Dataset entries
--------------------------------

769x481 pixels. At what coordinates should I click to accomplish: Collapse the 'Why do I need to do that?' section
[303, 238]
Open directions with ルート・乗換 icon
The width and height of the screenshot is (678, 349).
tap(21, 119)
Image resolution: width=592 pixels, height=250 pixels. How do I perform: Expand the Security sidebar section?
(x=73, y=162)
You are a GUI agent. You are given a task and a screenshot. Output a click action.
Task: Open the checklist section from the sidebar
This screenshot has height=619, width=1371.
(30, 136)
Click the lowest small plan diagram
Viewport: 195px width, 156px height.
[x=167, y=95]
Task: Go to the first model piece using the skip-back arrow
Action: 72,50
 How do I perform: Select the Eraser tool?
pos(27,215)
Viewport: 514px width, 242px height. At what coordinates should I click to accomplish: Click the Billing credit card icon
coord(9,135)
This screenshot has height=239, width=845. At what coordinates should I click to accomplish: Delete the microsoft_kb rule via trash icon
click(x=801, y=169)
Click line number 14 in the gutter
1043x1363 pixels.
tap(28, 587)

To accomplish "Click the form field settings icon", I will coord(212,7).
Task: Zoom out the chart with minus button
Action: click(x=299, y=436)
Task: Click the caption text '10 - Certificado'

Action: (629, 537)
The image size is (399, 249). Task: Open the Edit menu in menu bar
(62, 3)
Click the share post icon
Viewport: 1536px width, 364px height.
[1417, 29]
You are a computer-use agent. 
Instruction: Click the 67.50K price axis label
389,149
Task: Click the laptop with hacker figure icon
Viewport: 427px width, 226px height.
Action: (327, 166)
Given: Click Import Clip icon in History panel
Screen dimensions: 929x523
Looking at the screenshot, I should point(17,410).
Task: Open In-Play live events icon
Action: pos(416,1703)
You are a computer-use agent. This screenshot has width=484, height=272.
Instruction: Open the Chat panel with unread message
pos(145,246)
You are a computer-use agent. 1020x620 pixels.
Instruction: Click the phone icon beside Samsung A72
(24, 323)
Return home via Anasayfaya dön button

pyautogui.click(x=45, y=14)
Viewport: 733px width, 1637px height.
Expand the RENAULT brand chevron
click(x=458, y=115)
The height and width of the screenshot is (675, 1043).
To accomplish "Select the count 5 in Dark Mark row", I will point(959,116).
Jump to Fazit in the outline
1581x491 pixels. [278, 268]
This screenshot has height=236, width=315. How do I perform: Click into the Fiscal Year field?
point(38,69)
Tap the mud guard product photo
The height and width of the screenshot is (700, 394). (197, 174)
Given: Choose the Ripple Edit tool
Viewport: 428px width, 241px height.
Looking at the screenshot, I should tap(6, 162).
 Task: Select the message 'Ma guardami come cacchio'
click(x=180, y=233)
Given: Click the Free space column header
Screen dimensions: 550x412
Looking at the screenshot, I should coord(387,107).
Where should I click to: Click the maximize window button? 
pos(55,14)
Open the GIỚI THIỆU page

--------------------------------

* YOUR TASK
The records above are to be copied in full, exactly as written.

* ANSWER SECTION
769x481 pixels. At what coordinates should I click to accomplish: Collapse the 'Why do I need to do that?' section
[303, 238]
Open directions with ルート・乗換 icon
The width and height of the screenshot is (678, 349).
tap(21, 119)
Image resolution: width=592 pixels, height=250 pixels. How do I perform: Expand the Security sidebar section?
(x=73, y=162)
You are a GUI agent. You are given a task and a screenshot. Output a click action.
Task: Open the checklist section from the sidebar
This screenshot has height=619, width=1371.
(30, 136)
Click the lowest small plan diagram
Viewport: 195px width, 156px height.
[x=167, y=95]
Task: Go to the first model piece using the skip-back arrow
Action: 72,50
 How do I perform: Select the Eraser tool?
pos(27,215)
Viewport: 514px width, 242px height. At what coordinates should I click to accomplish: Click the Billing credit card icon
coord(9,135)
This screenshot has height=239, width=845. At what coordinates should I click to accomplish: Delete the microsoft_kb rule via trash icon
click(x=801, y=169)
Click line number 14 in the gutter
1043x1363 pixels.
tap(28, 587)

To accomplish "Click the form field settings icon", I will coord(212,7).
Task: Zoom out the chart with minus button
Action: click(x=299, y=436)
Task: Click the caption text '10 - Certificado'

Action: (629, 537)
The image size is (399, 249). Task: Open the Edit menu in menu bar
(62, 3)
Click the share post icon
Viewport: 1536px width, 364px height.
[1417, 29]
You are a computer-use agent. 
Instruction: Click the 67.50K price axis label
389,149
Task: Click the laptop with hacker figure icon
Viewport: 427px width, 226px height.
Action: (327, 166)
Given: Click Import Clip icon in History panel
Screen dimensions: 929x523
Looking at the screenshot, I should point(17,410).
Task: Open In-Play live events icon
Action: pos(416,1703)
You are a computer-use agent. This screenshot has width=484, height=272.
Instruction: Open the Chat panel with unread message
pos(145,246)
You are a computer-use agent. 1020x620 pixels.
Instruction: Click the phone icon beside Samsung A72
(24, 323)
Return home via Anasayfaya dön button

pyautogui.click(x=45, y=14)
Viewport: 733px width, 1637px height.
Expand the RENAULT brand chevron
click(x=458, y=115)
The height and width of the screenshot is (675, 1043).
To accomplish "Select the count 5 in Dark Mark row", I will point(959,116).
Jump to Fazit in the outline
1581x491 pixels. [278, 268]
This screenshot has height=236, width=315. How do I perform: Click into the Fiscal Year field?
point(38,69)
Tap the mud guard product photo
The height and width of the screenshot is (700, 394). (197, 174)
Given: Choose the Ripple Edit tool
Viewport: 428px width, 241px height.
Looking at the screenshot, I should tap(6, 162).
 Task: Select the message 'Ma guardami come cacchio'
click(x=180, y=233)
Given: Click the Free space column header
Screen dimensions: 550x412
Looking at the screenshot, I should coord(387,107).
Where should I click to: Click the maximize window button? 
pos(55,14)
Open the GIỚI THIỆU page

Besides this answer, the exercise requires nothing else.